Евген изнемог, два месяца подряд, ночами, впрессовывая в «Сонатеныша» вызревание его духа и сознания в катарсисных событиях. Обрушивала их на него Чечен-Аульская юность. Логически-неумолимо вплавились в канву музыкального повествования: налет черной Химеры, напавшей на Орлову с новорожденным Евгеном в поле (он помнил это спинным мозгом) и драка с озверевшим истязателем дворняги Зубарем, и снежно-красный ужас выселения чеченцев, впитавшийся в каракуль найденой в схороне папахи, и вожделенная тоска нагого и костлявого Ирода над разлагающимся трупом Мариаммы в Иудее на двадцать третий день Элуло-Горпиая.
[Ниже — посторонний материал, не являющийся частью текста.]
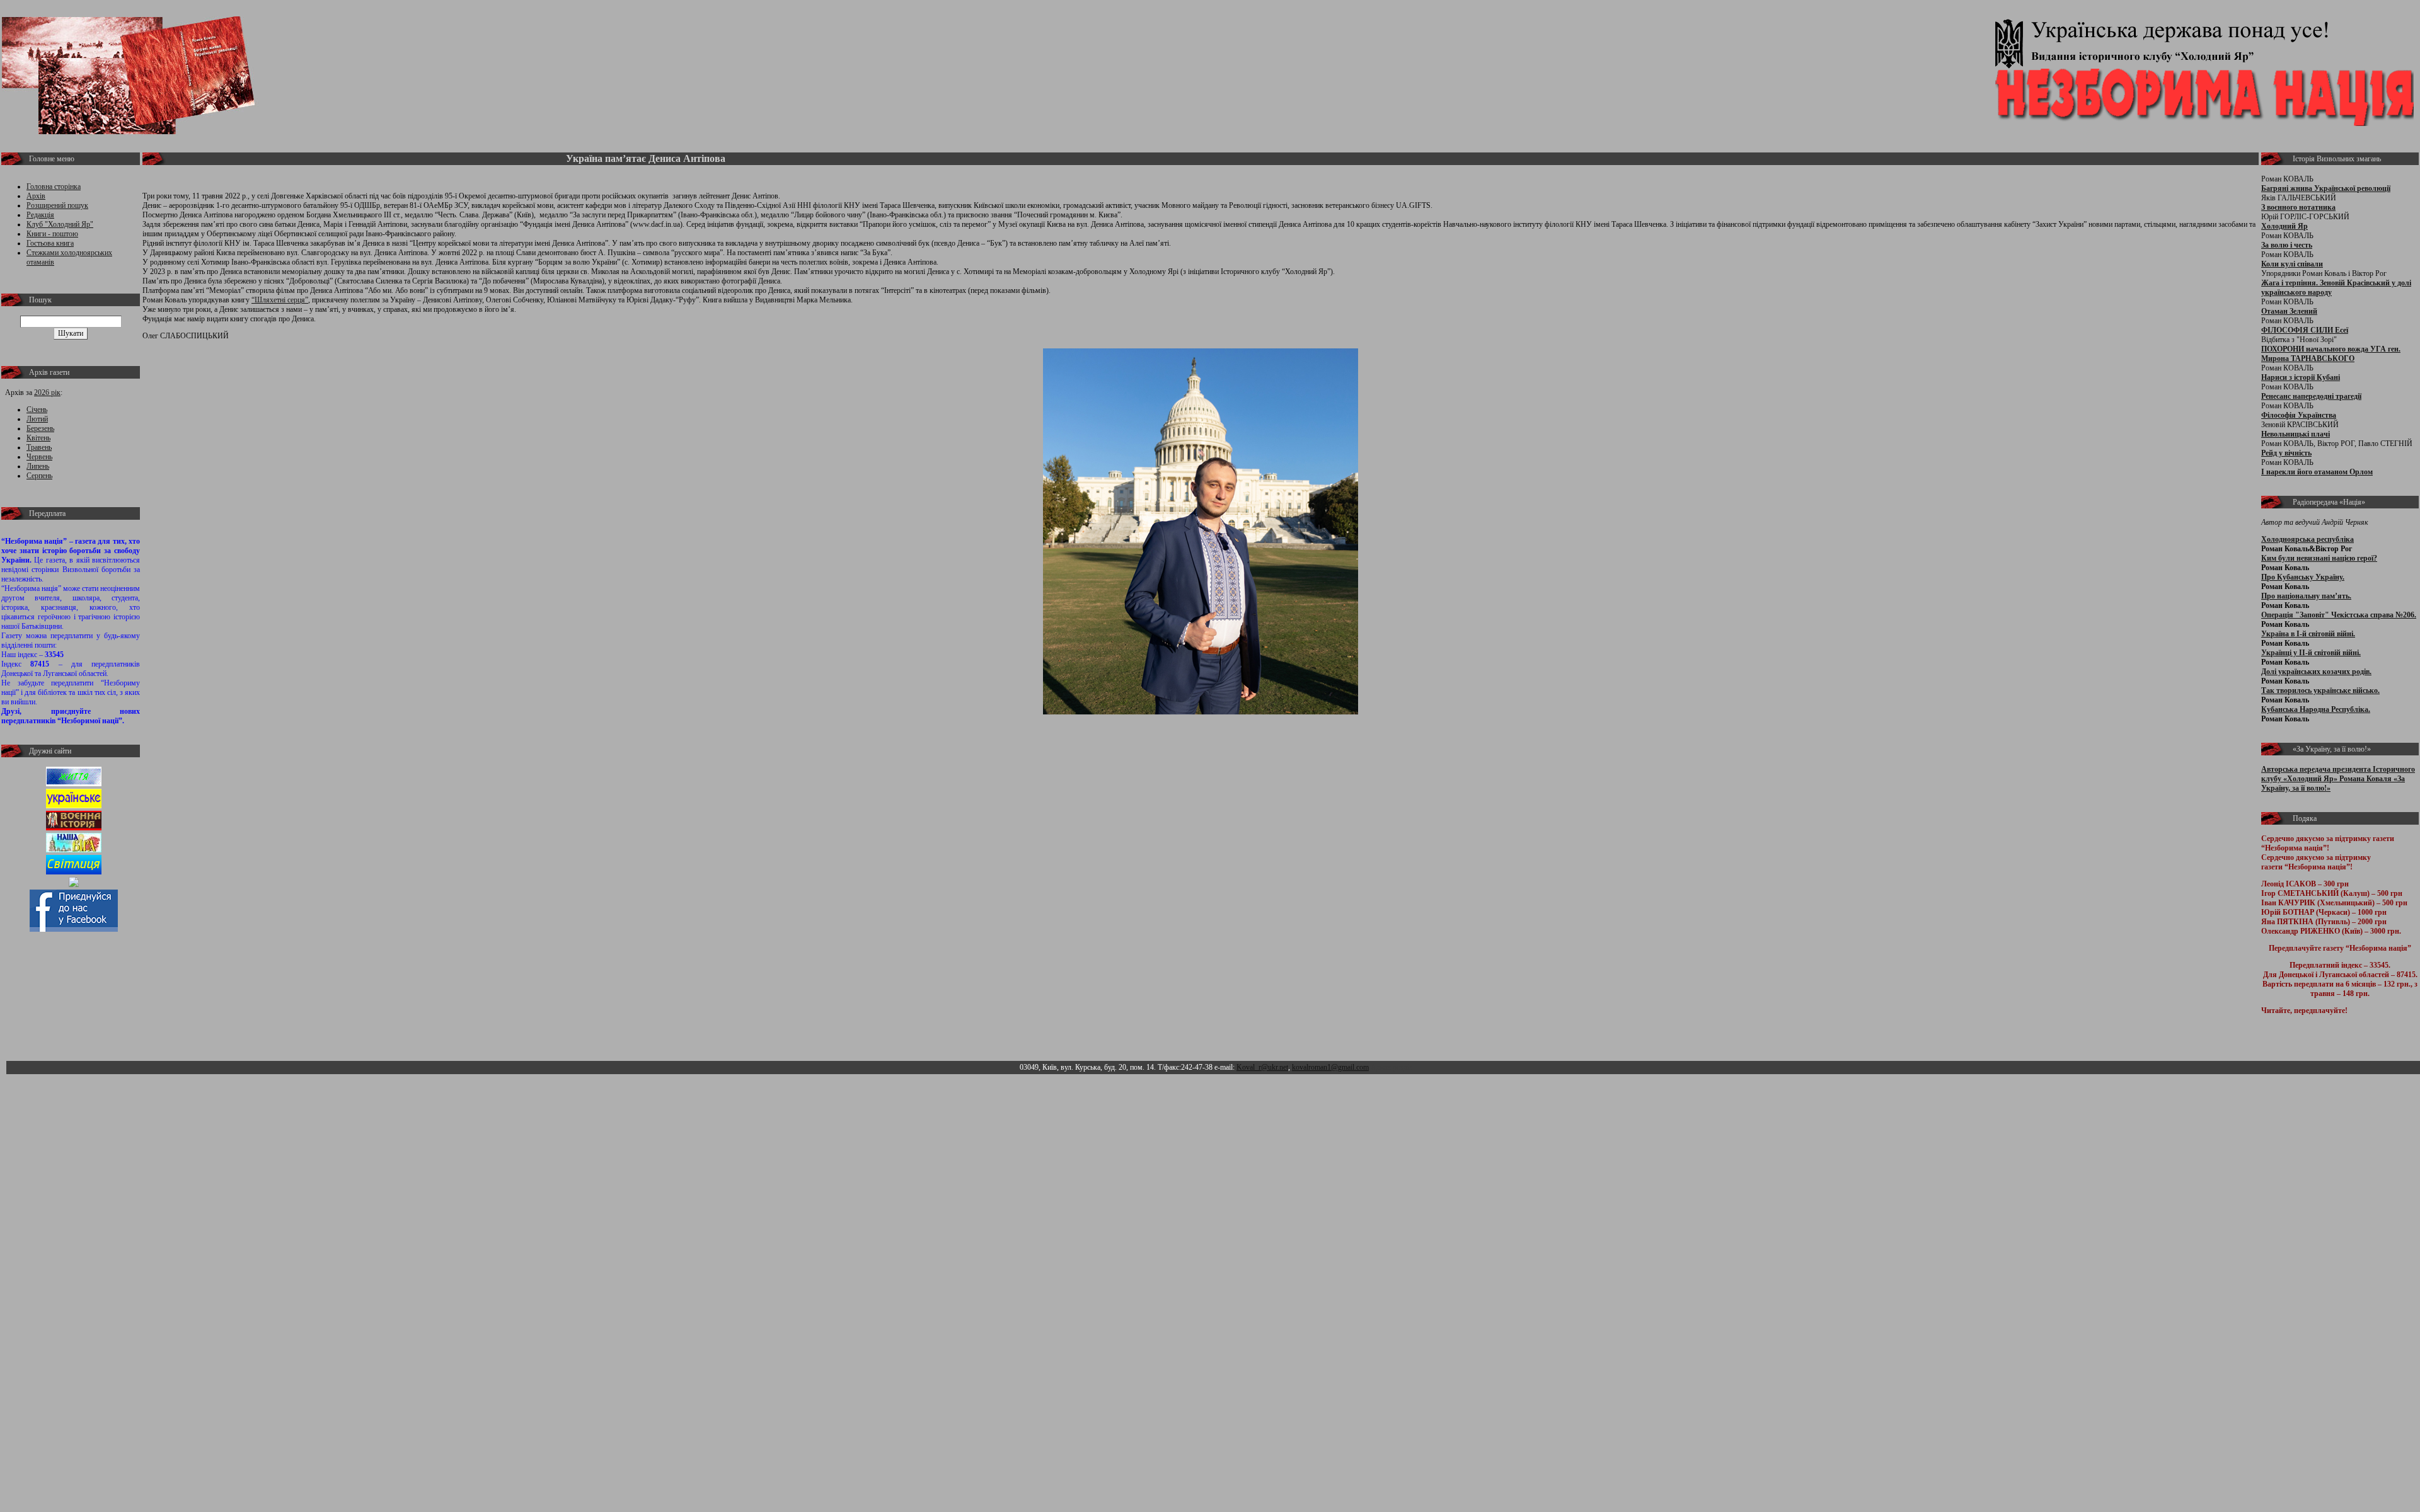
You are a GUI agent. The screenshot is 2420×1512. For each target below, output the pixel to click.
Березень (40, 428)
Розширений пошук (57, 205)
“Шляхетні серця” (279, 299)
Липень (37, 466)
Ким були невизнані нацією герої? (2319, 558)
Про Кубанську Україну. (2302, 577)
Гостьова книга (50, 243)
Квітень (38, 437)
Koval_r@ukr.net (1262, 1067)
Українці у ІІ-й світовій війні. (2311, 652)
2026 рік (47, 392)
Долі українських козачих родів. (2316, 671)
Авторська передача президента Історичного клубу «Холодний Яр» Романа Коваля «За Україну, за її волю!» (2338, 779)
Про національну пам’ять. (2306, 596)
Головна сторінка (53, 186)
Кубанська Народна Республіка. (2315, 709)
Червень (39, 456)
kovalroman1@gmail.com (1330, 1067)
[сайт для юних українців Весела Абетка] (73, 805)
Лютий (37, 419)
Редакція (40, 214)
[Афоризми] (74, 884)
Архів (35, 196)
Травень (39, 447)
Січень (36, 409)
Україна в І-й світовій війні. (2308, 633)
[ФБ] (74, 929)
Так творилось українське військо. (2320, 690)
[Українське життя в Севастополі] (73, 783)
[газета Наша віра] (73, 849)
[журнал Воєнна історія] (73, 827)
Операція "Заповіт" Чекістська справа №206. (2338, 614)
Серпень (39, 475)
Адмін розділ (1392, 1067)
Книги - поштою (52, 233)
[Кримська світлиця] (73, 872)
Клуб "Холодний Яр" (59, 224)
Нерасшифрованность событий, к которым подключало Евгена Нечто, терзала его сущность. И он еще тогда, в Чечен-Ауле, познавший ноты и игру на баяне по самоучителю, хотел бы воплотить ее в созвучия аккордов, в могучую гармонию полифонии, звучащую в нем. Но, не имея фортепиано, расчерчивал его клавиатуру на бумаге и приспосабливал – гонял по ней немые пальцы – мелодия звучала в голове. Он изнывал, в попытках прорваться к сути творящегося с ним. Изнемогал, стремясь постичь младенческим разумом Бородатого, тянувшего на себе земельно-крестьянское дело, которое рвала на клочки сионо-псовая стая, оседлавшая империю.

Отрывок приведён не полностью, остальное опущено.